The government unveiled its Capital Markets Modernization Taskforce on Thursday, naming five Bay Street insiders with backgrounds in finance, law, institutional trading and corporate governance.

The committee’s head, Walied Soliman, is the Canadian chair of law firm Norton Rose Fulbright and has a long history with Ontario’s PC Party, including a stint as the head of the party’s 2018 campaign, a post he stepped down from after the resignation of then-leader Patrick Brown. Mr. Soliman is also a senior adviser to the leadership campaign recently launched by Conservative MP Erin O’Toole, who is seeking to replace Andrew Scheer as leader of the federal Conservative Party. (Mr. Soliman had been acting as the chair of the O’Toole campaign, but recently stepped back because of the provincial appointment, he said in an e-mail.)

The other committee members are Rupert Duchesne, the former chief executive of Aimia, a loyalty program operator; Wesley Hall, the founder of Kingsdale Advisors, a shareholder proxy services firm; Melissa Kennedy, executive vice-president and chief legal officer at Sun Life; and Cindy Tripp, one of the founding partners of GMP Securities LP.

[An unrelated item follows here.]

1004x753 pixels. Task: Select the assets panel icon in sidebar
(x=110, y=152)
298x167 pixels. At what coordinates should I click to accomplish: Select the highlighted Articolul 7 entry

In a Ministry of Finance news release, the government called the review “long overdue.” The province’s Securities Act stipulates that reviews of securities laws and regulations should take place every five years, but the most recent one took place in 2003.

“Market participants have long called for a more flexible regulatory approach in order to enable Ontario to compete globally,” the release said.

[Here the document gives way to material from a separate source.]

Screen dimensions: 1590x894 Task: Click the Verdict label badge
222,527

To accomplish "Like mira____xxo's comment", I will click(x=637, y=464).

The committee has a deadline of this summer to release a pubic consultation paper. The group’s final report is to be submitted to Finance Minister Rod Phillips in the fall.

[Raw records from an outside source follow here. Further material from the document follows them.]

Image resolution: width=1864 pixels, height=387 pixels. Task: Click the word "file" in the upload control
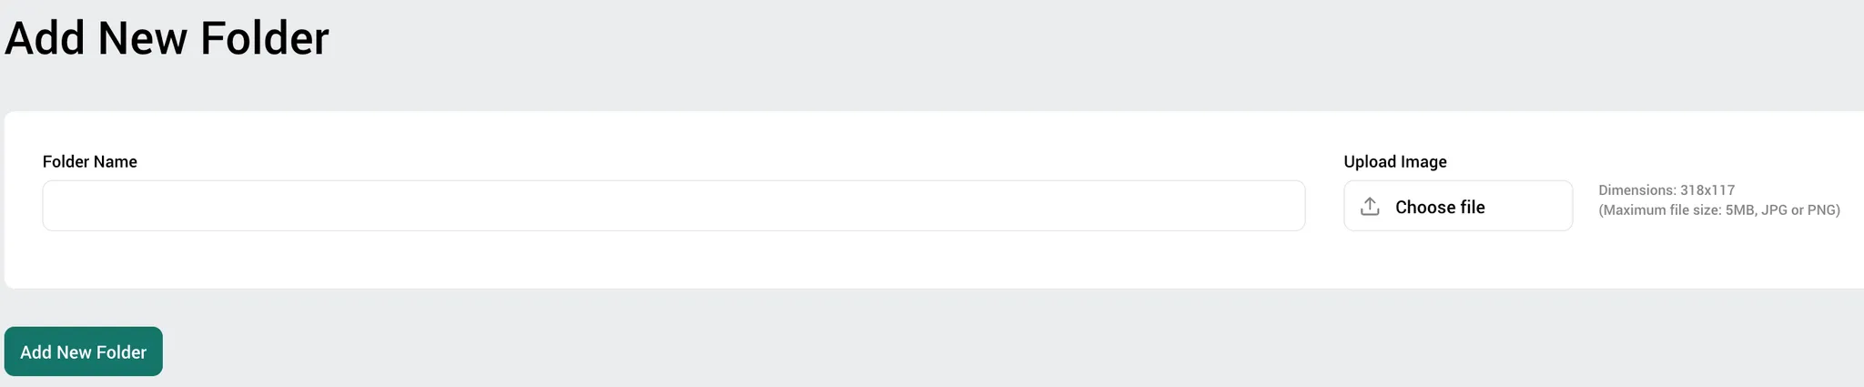coord(1472,208)
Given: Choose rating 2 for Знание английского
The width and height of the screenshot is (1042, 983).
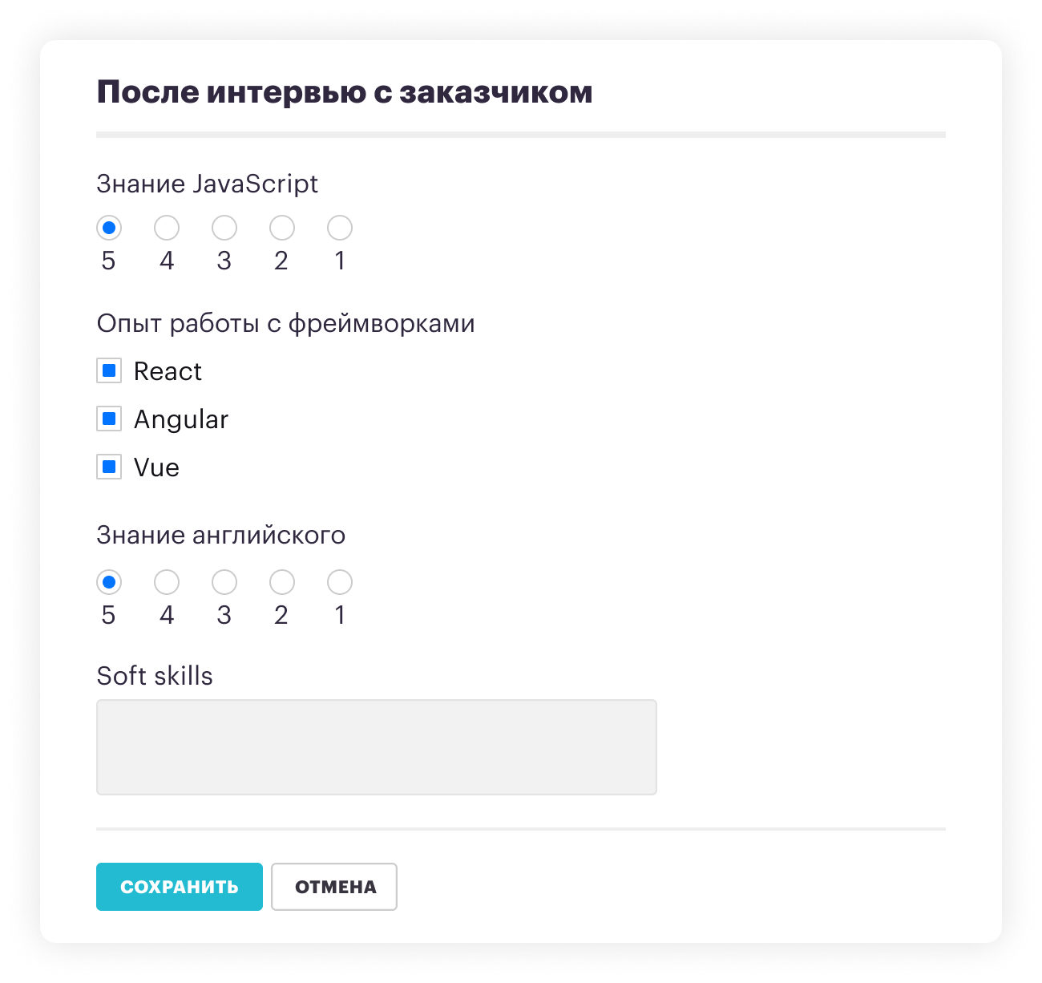Looking at the screenshot, I should tap(282, 582).
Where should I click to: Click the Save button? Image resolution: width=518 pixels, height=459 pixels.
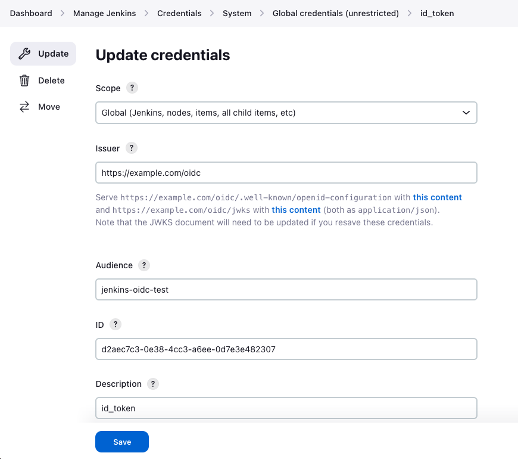pos(121,442)
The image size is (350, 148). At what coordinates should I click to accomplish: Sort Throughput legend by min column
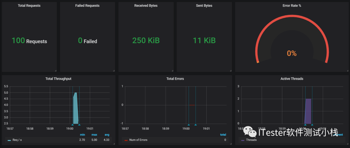(x=82, y=135)
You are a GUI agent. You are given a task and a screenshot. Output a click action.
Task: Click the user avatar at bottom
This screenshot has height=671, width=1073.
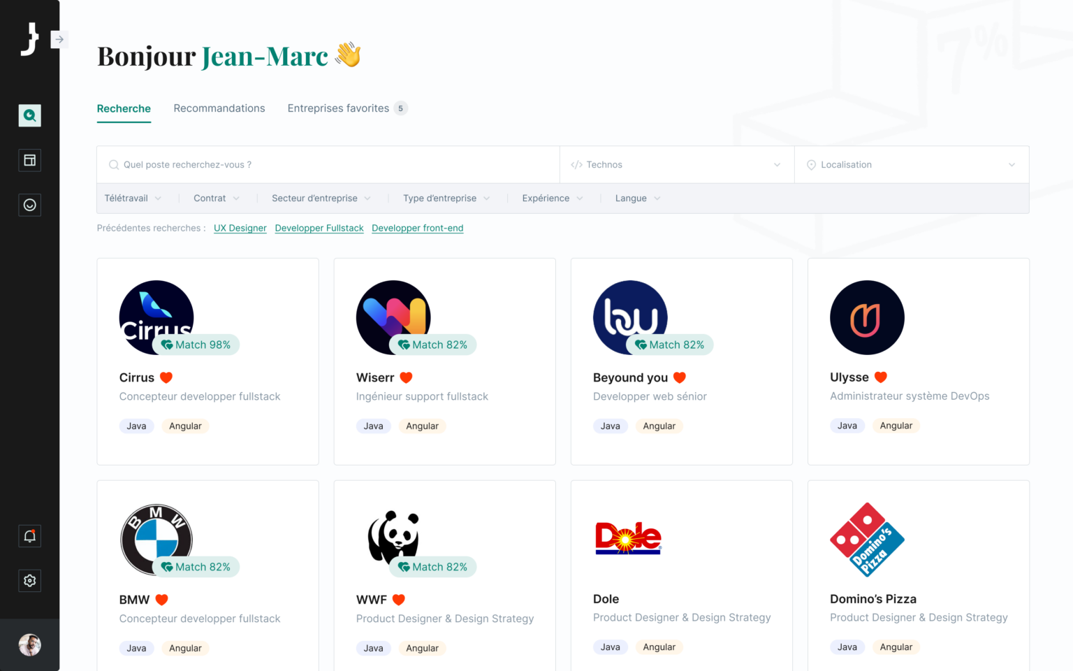pyautogui.click(x=29, y=644)
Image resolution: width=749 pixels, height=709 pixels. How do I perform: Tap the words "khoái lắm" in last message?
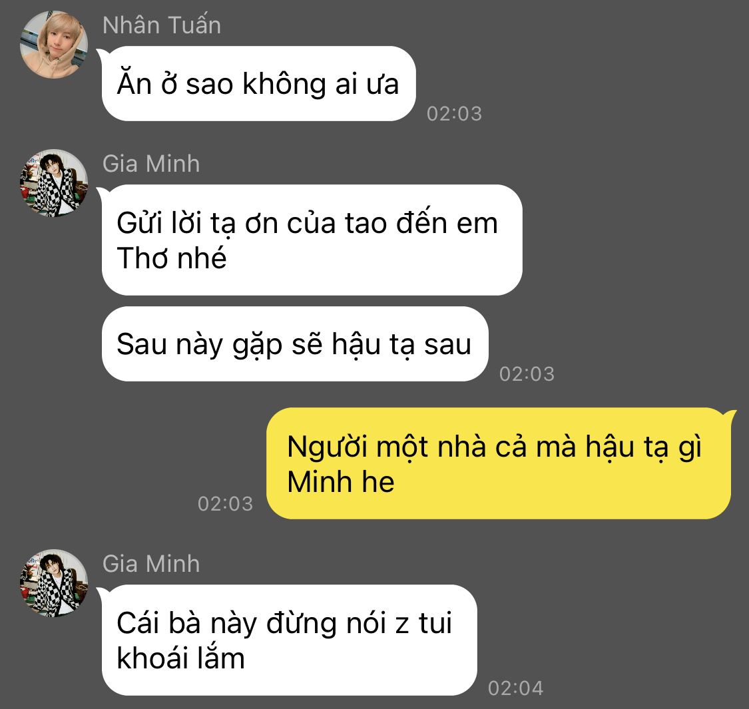click(180, 658)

Two months ago, the Ontario Securities Commission released its own in-house initiative to reduce red tape. The report, Reducing Regulatory Burden in Ontario’s Capital Markets, included changes to eliminate duplicative paperwork and accommodate faster, more efficient technologies.

In an interview, Mr. Phillips said the OSC’s review and the committee announced Thursday are “absolutely complementary.”

“Now we’re going to take, with an expert task force … a more comprehensive look at what we need to do … to make sure the capital markets are delivering on the potential to help the Ontario economy grow,” he said.

In a statement, the OSC said it welcomes and supports the project, which it described as “important for healthy, well-functioning capital markets.”

Ermanno Pascutto, the executive director of the Canadian Foundation for Advancement of Investor Rights, said his investor advocacy group supports the review, and he called the committee highly qualified – with one caveat.

“It’s a little disappointing that the people of Ontario, who are overwhelmingly retail investors and consumers of financial products and services, are not represented on the task force,” he said.

In January, the chair of the OSC, Maureen Jensen, announced she was resigning from her position effective April 15, a year before her term was set to expire. Ms. Jensen, the first female chair of the securities regulator, declined to comment on the reasons for her departure. Under her leadership, some of the regulator’s initiatives clashed with the priorities of the Ford government. The most prominent of these conflicts was a proposed OSC ban on certain mutual-fund fees that the PCs declined to support.

In a statement that was issued at the time of her resignation, Ms. Jensen praised Mr. Phillips, who became Minister of Finance in June after the mutual-fund fee dispute.